Le Potentiel (la Une)
23 Août 2001
Kinshasa, Rd/Congo — Les délégués au comité préparatoire du Dialogue intercongolais se sont retrouvés mercredi 22 août pour poursuivre les travaux qui ont consisté en l'adoption de l'ordre du jour du comité préparatoire qui était examiné la veille. Après adoption de ce document, les discussions qui ont suivi ont vite achoppé sur la question de retrait des troupes étrangères inscrite à l'ordre du jour par le Mlc avec l'adhésion de tous. En effet, le gouvernement, le Mlc, le Rcd/ml, la société civile et l'opposition non armée ont traduit ce voeu par leur déclaration que Le Potentiel publie ci-dessous.
Le Rcd/Goma, tout en adhérant à ce principe, a exigé que cette déclaration soit intégrée dans le communiqué final. Mais la tentions est vite montée dans la salle à la fin de la réunion lorsque les composantes signataires de ladite déclaration ont voulu la rendre publique. Ce qui était perçu par le Rcd/Goma comme une provocation si jamais celle-ci était rendue publique, et menaçait même d'arrêter sa participation aux travaux. Il a fallu des conciliabules entre Okitundu, Lutundula, Kamerhe, Thambwe, Kamitatu, Olenghankoy, Mubake, Lumumba et bien d'autres pour recaler la publication de cette déclaration en attendant que le Rcd/Goma y adhère.
Mais bien avant la fin de la séance, pour calmer les passions et ramener la sérénité, Masire avait proposé de récupérer la question et la soumettre au comité politique, proposition qui a été rejetée par Thambwe, arguant qu'il s'agit d'une question congolaise qui doit être traitée par les Congolais.
Interrogé par Le Potentiel sur le fait que le Rcd/Goma refuse d'adhérer au principe de retrait des troupes étrangères sans délai de la Rdc, Azarias Ruberwa, secrétaire général, a laissé entendre que cette information n'est pas correcte. Pour lui, tout est parti de la réaffirmation du principe de retrait des troupes étrangères. Toutes les parties, a-t-il dit, ont reconnu qu'il existe dans l'Accord de Lusaka des mécanismes pour mettre en oeuvre ce retrait, notamment le comité politique et la commission militaire mixte. «C'est fort de tout cela que nous nous sommes engagés à réaffirmer le principe de retrait. Nous ne pouvons pas, pour aucune raison, nous retirer des travaux. Nous sommes venus dans un esprit constructif, mais seulement nous tenons à la sérénité des débats et à la cohésion. Nous croyons que nous avons suffisamment fait de progrès pour qu'en tout état de cause, nous puissions nous arrêter», a conclu Ruberwa.

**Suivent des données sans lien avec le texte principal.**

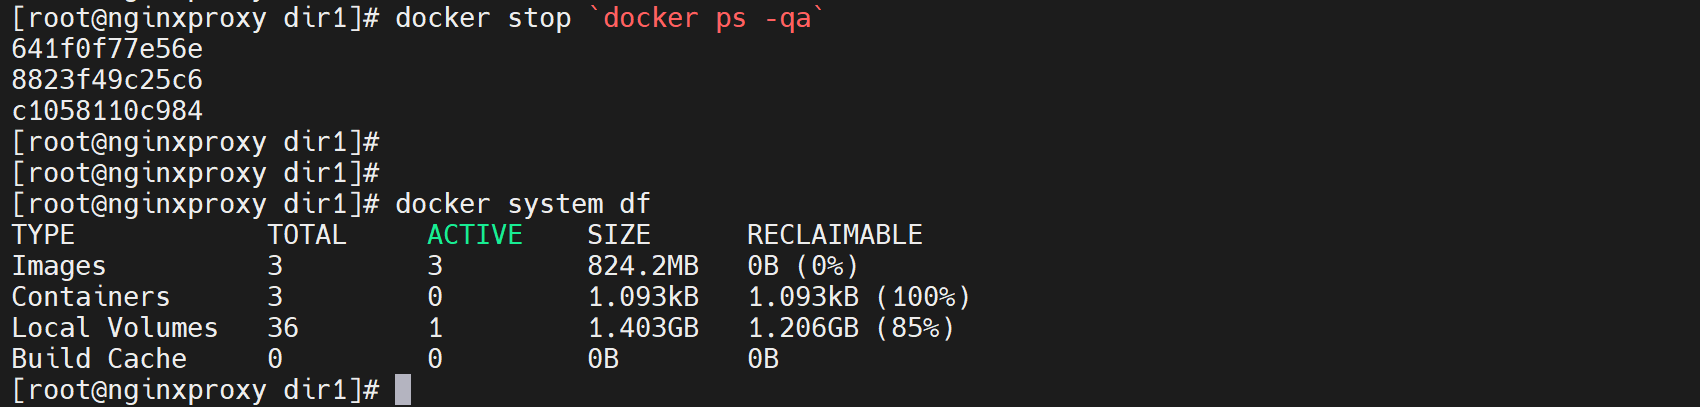Click the red `docker ps -qa` text

tap(707, 18)
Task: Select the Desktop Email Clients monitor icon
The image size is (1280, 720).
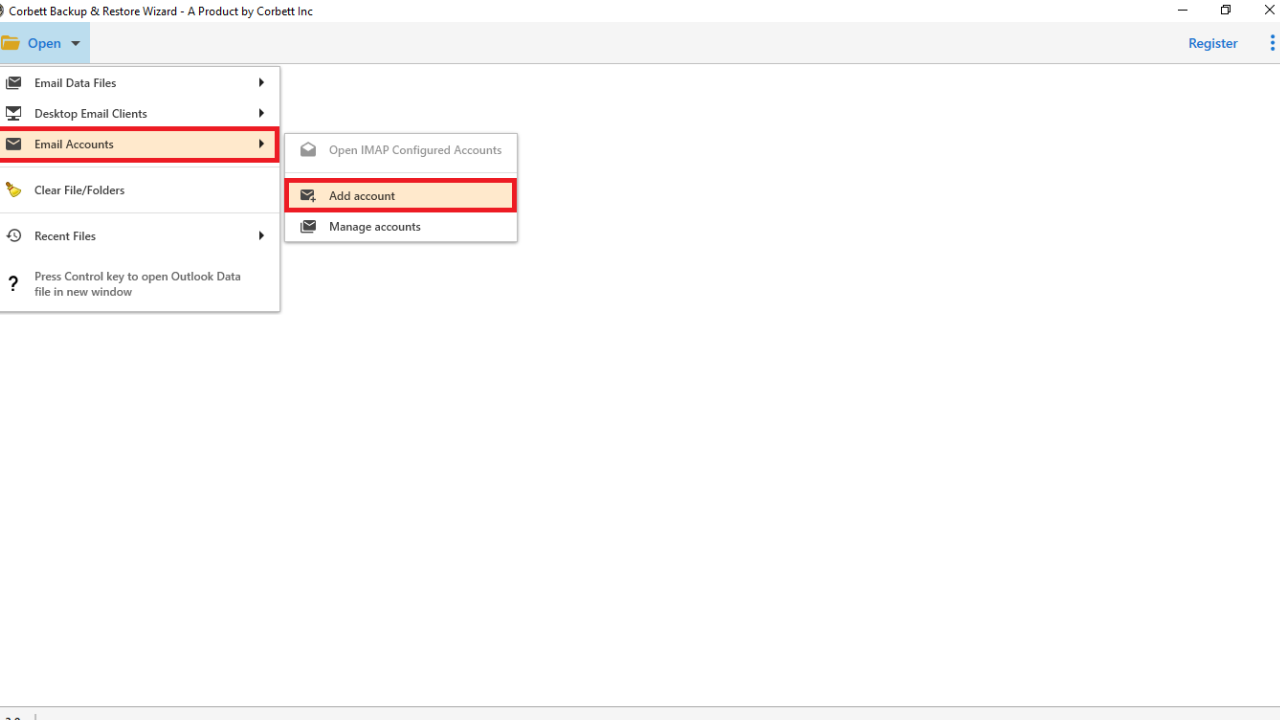Action: coord(14,113)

Déclaration politique commune des participants à la réunion préparatoire aux négociations politiques intercongolaises;
Nous, chefs de délégation du gouvernement de la République démocratique du Congo de l'opposition armée, de l'opposition politique, des forces vives et délégués dûment mandatés par nos mouvements, partis politiques et associations respectifs;
-Conscients de notre responsabilité devant le peuple congolais et devant l'histoire;
-Prenant en compte la volonté maintes fois exprimée par le peuple congolais et par le Conseil de sécurité des Nations Unies, de voir toutes les troupes étrangères quitter le territoire du Congo;
-Nous appuyant sur les résolutions pertinentes du Conseil de sécurité et particulièrement ses résolutions numéros 1304, 1341 et 1355;
-Convaincus que le processus de paix consacré par l'Accord de Lusaka entre dans une phase irréversible, grâce aux travaux préparatoires de Gaborone;
-Persuadés que seul un processus de réconciliation nationale, réalisé sans pression étrangère, est susceptible d'apporter une solution durable à la grave crise qui secoue le Congo;
-Ayant une nouvelle fois évalué le plan de retrait et de désengagement des troupes étrangères, adopté le 22 février 2001 par les belligérants et déplorant le retard délibéré que prend son exécution;
-Réunis à Gaborone pour le démarrage des travaux des pré-négociations politiques intercongolaises;
Réaffirmons notre volonté commune d'assurer la réunification de notre pays, dans le respect de sa souveraineté et de son intégrité territoriale:
Demandons avec fermeté à tous les pays ayant engagé des forces militaires au Congo de les retirer sans délai;
Demandons en outre au Conseil de sécurité des Nations Unies et à l'Union africaine d'exercer à cet effet les pressions idoines.
Ainsi, fait à Gaborone, le 21 août 2001
Ndlr : Cette déclaration porte la signature de toutes les délégations sauf celle du Rcd/Goma. Mais en raison des difficultés de lisibilité, il a été techniquement impossible de les publier.